▶ _Job item A_:
Answer these questions from the biographical entry:
(i) Which body granted the Nemazee Fellowship, and for what years?
(ii) Which press published The Story of the Daughters of Quchan?
(iii) In what field did she earn her Ph.D. from the University of Manchester?
▶ _Job item B_: In the biographical entry, copy the passage that opens with "Land Reform and" and closes with "(Syracuse, NY), 1998.", renaming "Chicago, IL" as "Chicago, Illinois".
───── Source extract
Born December 29, 1946, in Iran. Education: Attended Tehran University, 1966; Radcliffe College, B.A., 1968; Harvard University, M.A., 1970; University of Manchester, England, Ph.D., 1984.

ADDRESSES:

Office—History Department, Robinson Hall, 35 Quincy St., Harvard University, Cambridge, MA 02138. E-mail—[email protected].

CAREER:

Barnard College, New York, NY, member of the faculty of the department of women's studies for nine years; Harvard University, Cambridge, MA, professor, 2001—, chair of the Committee on Degrees in Studies of Women, Gender, and Sexuality.

AWARDS, HONORS:

Nemazee Fellow, Harvard University Center for Middle Eastern Studies, 1984-85; also recipient of fellowships from the Brown University Pembroke Center for Teaching and Research on Women, 1988-89, Harvard Divinity School, Women's Studies in Religion Program, 1988-89, and Institute for Advanced Study, Princeton, 1994-95.

WRITINGS:

Land Reform and Social Change in Iran, University of Utah Press (Salt Lake City, UT), 1987.

Ma'ayib al-rijal: dar pasukh bih Ta'dib al-nisvan, Midland Press (Chicago, IL), 1992.

Hikayat-i dukhtaran-i Quchan: az yadraftah'ha-yi Inqilab-i Mashrutah, Rawshangaran (Tehran, Iran), 1995.

Bibi Khanum Astarabadi va Khanum-i Afz al Vaziri: Madar va dukhtari az pishgaman-i ma'arif va huquq-i zanan, Nigarish va Nigarish-i Zan (Chicago, IL), 1996.

The Story of the Daughters of Quchan: Gender and National Memory in Iranian History, Syracuse University Press (Syracuse, NY), 1998.

(Associate editor) Encyclopedia of Women & Islamic Cultures, Brill (Boston, MA), 2003.

Women with Mustaches and Men without Beards: Gender and Sexual Anxieties of Iranian Modernity, University of California Press (Berkeley, CA), 2005.

Nahzat-i nisvan-i sharq, Shirazah (Tehran, Iran), 2005.

(Editor, with Kathryn Babayan) Islamicate Sexualities: Translations across Temporal Geographies of Desire, Center for Middle Eastern Studies of Harvard University: Distributed by Harvard University Press (Cambridge, MA), 2008.

Associate editor for the multivolume Encyclopedia of Women & Islamic Cultures.

SIDELIGHTS:

Born in Iran on December 29, 1946, Afsaneh Najmabadi came to Radcliff College in Cambridge, Massachusetts, from Tehran University in 1966 and received her B.A. in physics there in 1968. She earned an M.A. in physics from Harvard University in 1970 and a Ph.D. in sociology from the University of Manchester in Manchester, England, in 1984. She is a professor of Middle Eastern studies and the chair of the Committee on Degrees in Studies of Women, Gender, and Sexuality at Harvard University. Najmabadi researches issues pertaining to women, Islam, and the Middle East. She is an associate editor for the Encyclopedia of Women & Islamic Cultures, a multivolume publication that explores many issues surrounding the history and role of women within the Muslim community.
──────────
───── Source data
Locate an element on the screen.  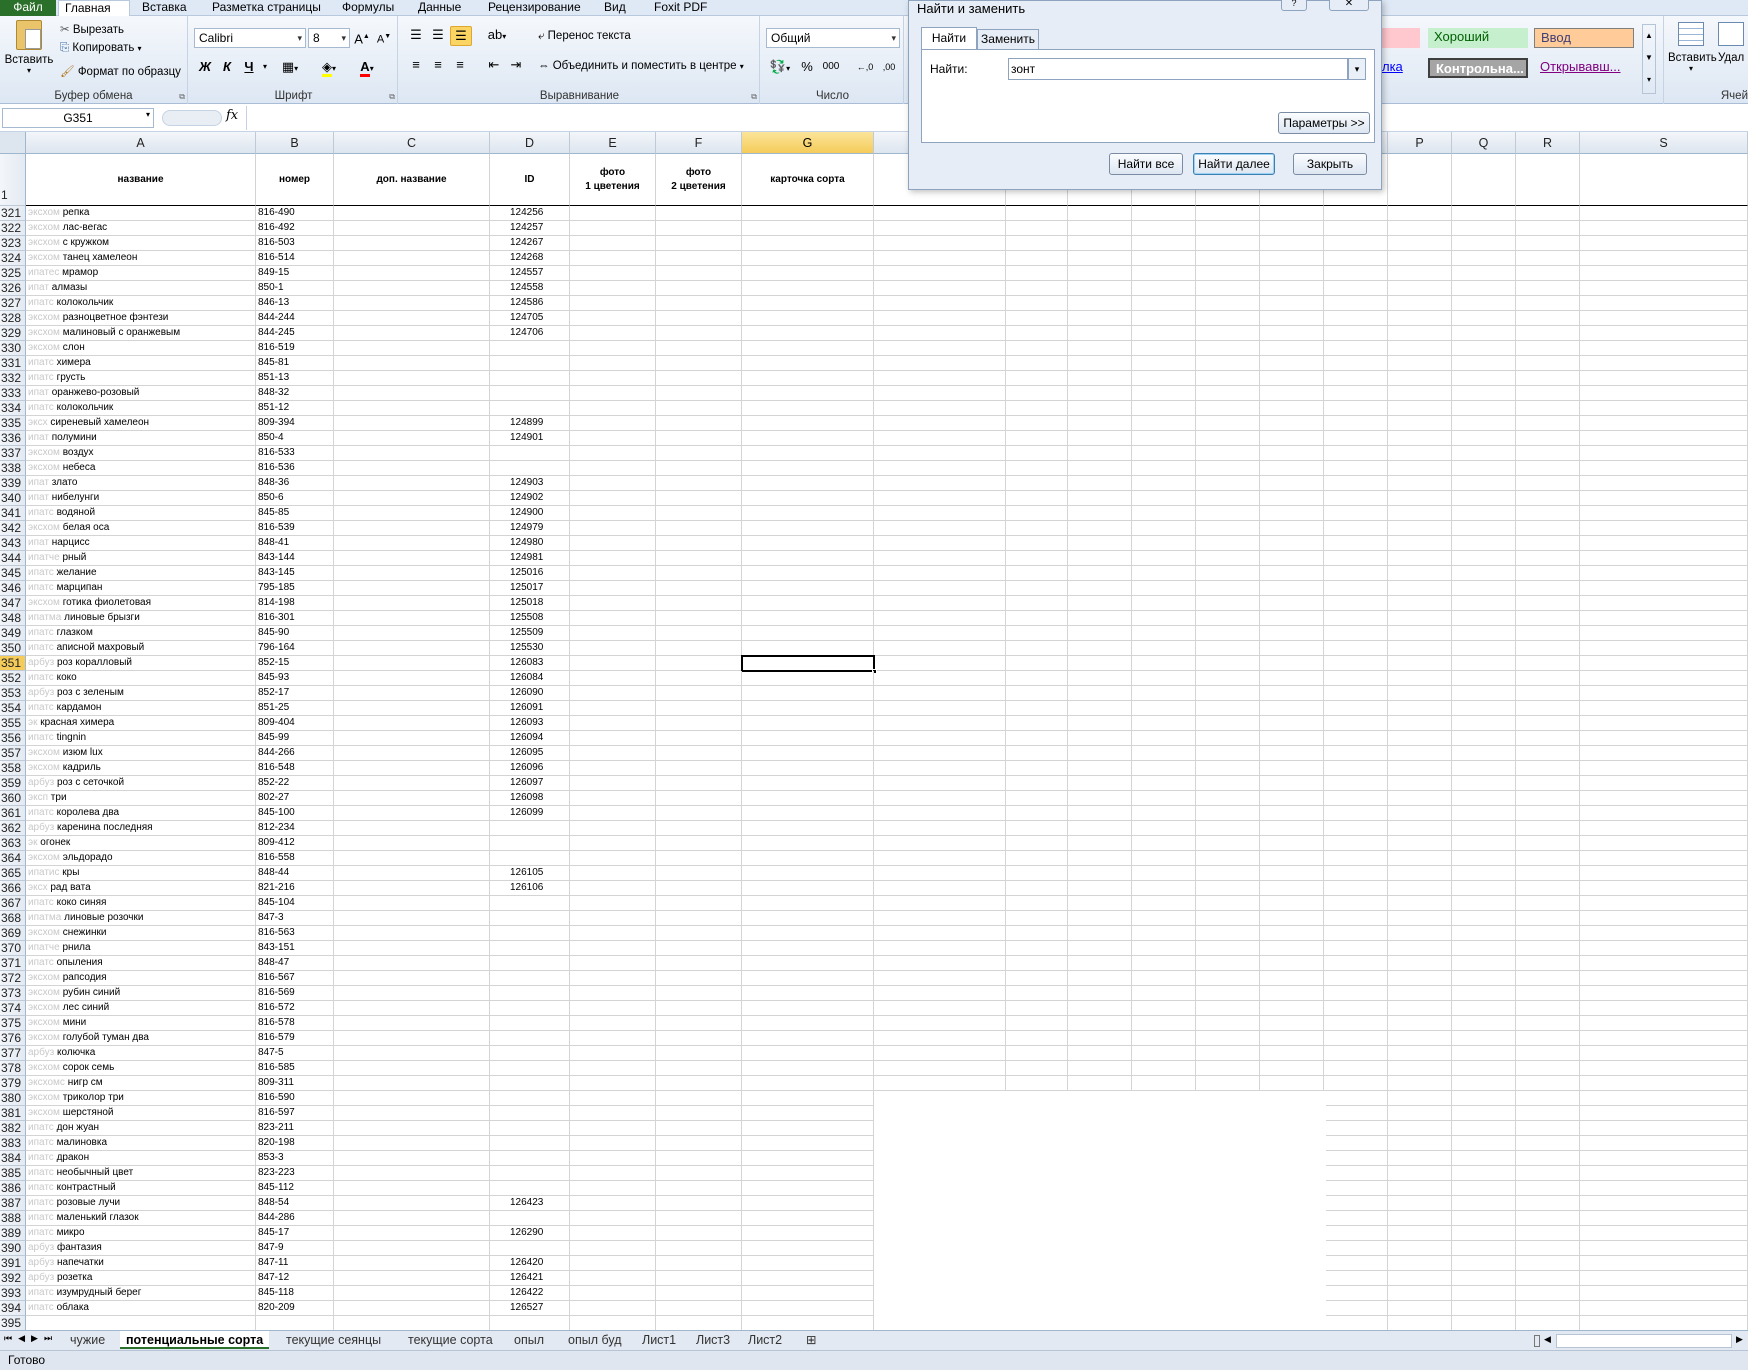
──────────
───── Source data
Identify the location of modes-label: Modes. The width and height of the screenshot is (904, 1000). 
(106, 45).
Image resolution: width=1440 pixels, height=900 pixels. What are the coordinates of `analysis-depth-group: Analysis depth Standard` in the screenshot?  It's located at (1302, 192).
──────────
▶ _Response A_:
(i) Harvard University Center for Middle Eastern Studies, 1984-85
(ii) Syracuse University Press
(iii) Sociology

▶ _Response B_:
Land Reform and Social Change in Iran, University of Utah Press (Salt Lake City, UT), 1987.

Ma'ayib al-rijal: dar pasukh bih Ta'dib al-nisvan, Midland Press (Chicago, Illinois), 1992.

Hikayat-i dukhtaran-i Quchan: az yadraftah'ha-yi Inqilab-i Mashrutah, Rawshangaran (Tehran, Iran), 1995.

Bibi Khanum Astarabadi va Khanum-i Afz al Vaziri: Madar va dukhtari az pishgaman-i ma'arif va huquq-i zanan, Nigarish va Nigarish-i Zan (Chicago, Illinois), 1996.

The Story of the Daughters of Quchan: Gender and National Memory in Iranian History, Syracuse University Press (Syracuse, NY), 1998.